_DESCRIPTION OF THE TASK_: The material below must be restated exactly, line by line.

_ _ _ _ _

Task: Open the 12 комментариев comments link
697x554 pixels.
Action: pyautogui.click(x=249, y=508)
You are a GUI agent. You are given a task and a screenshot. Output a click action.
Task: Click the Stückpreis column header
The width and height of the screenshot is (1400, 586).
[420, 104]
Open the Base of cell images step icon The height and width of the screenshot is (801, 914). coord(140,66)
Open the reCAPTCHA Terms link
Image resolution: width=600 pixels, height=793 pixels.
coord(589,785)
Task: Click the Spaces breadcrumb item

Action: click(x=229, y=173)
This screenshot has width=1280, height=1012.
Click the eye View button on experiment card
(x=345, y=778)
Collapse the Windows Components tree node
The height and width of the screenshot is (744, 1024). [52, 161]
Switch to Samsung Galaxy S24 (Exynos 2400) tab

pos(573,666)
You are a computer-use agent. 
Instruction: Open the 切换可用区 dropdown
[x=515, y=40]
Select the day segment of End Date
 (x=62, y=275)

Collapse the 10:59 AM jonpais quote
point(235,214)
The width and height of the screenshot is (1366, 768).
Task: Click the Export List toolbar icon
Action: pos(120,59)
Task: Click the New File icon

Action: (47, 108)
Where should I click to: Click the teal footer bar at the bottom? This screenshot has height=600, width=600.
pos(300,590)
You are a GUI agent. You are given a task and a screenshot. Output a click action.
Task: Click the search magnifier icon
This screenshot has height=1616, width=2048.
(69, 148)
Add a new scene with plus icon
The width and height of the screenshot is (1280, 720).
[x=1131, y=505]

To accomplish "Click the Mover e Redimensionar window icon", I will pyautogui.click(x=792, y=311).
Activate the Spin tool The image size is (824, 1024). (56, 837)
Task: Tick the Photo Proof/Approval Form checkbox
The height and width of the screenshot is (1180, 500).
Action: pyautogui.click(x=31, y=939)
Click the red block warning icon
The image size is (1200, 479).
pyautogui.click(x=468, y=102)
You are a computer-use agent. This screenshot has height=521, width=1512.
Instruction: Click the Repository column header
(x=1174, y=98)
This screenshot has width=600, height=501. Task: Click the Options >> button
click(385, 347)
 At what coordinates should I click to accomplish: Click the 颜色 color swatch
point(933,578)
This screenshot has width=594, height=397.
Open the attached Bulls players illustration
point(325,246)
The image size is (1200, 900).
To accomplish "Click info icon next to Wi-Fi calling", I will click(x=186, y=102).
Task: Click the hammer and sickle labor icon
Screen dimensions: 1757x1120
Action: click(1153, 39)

_ _ _ _ _

_RESULT_:
Task: Open the 12 комментариев comments link
697x554 pixels.
Action: pyautogui.click(x=249, y=508)
You are a GUI agent. You are given a task and a screenshot. Output a click action.
Task: Click the Stückpreis column header
The width and height of the screenshot is (1400, 586).
[420, 104]
Open the Base of cell images step icon The height and width of the screenshot is (801, 914). coord(140,66)
Open the reCAPTCHA Terms link
Image resolution: width=600 pixels, height=793 pixels.
coord(589,785)
Task: Click the Spaces breadcrumb item

Action: click(x=229, y=173)
This screenshot has width=1280, height=1012.
Click the eye View button on experiment card
(x=345, y=778)
Collapse the Windows Components tree node
The height and width of the screenshot is (744, 1024). [52, 161]
Switch to Samsung Galaxy S24 (Exynos 2400) tab

pos(573,666)
You are a computer-use agent. 
Instruction: Open the 切换可用区 dropdown
[x=515, y=40]
Select the day segment of End Date
 (x=62, y=275)

Collapse the 10:59 AM jonpais quote
point(235,214)
The width and height of the screenshot is (1366, 768).
Task: Click the Export List toolbar icon
Action: pos(120,59)
Task: Click the New File icon

Action: (47, 108)
Where should I click to: Click the teal footer bar at the bottom? This screenshot has height=600, width=600.
pos(300,590)
You are a GUI agent. You are given a task and a screenshot. Output a click action.
Task: Click the search magnifier icon
This screenshot has height=1616, width=2048.
(69, 148)
Add a new scene with plus icon
The width and height of the screenshot is (1280, 720).
[x=1131, y=505]

To accomplish "Click the Mover e Redimensionar window icon", I will pyautogui.click(x=792, y=311).
Activate the Spin tool The image size is (824, 1024). (56, 837)
Task: Tick the Photo Proof/Approval Form checkbox
The height and width of the screenshot is (1180, 500).
Action: pyautogui.click(x=31, y=939)
Click the red block warning icon
The image size is (1200, 479).
pyautogui.click(x=468, y=102)
You are a computer-use agent. This screenshot has height=521, width=1512.
Instruction: Click the Repository column header
(x=1174, y=98)
This screenshot has width=600, height=501. Task: Click the Options >> button
click(385, 347)
 At what coordinates should I click to accomplish: Click the 颜色 color swatch
point(933,578)
This screenshot has width=594, height=397.
Open the attached Bulls players illustration
point(325,246)
The image size is (1200, 900).
To accomplish "Click info icon next to Wi-Fi calling", I will click(x=186, y=102).
Task: Click the hammer and sickle labor icon
Screen dimensions: 1757x1120
Action: click(1153, 39)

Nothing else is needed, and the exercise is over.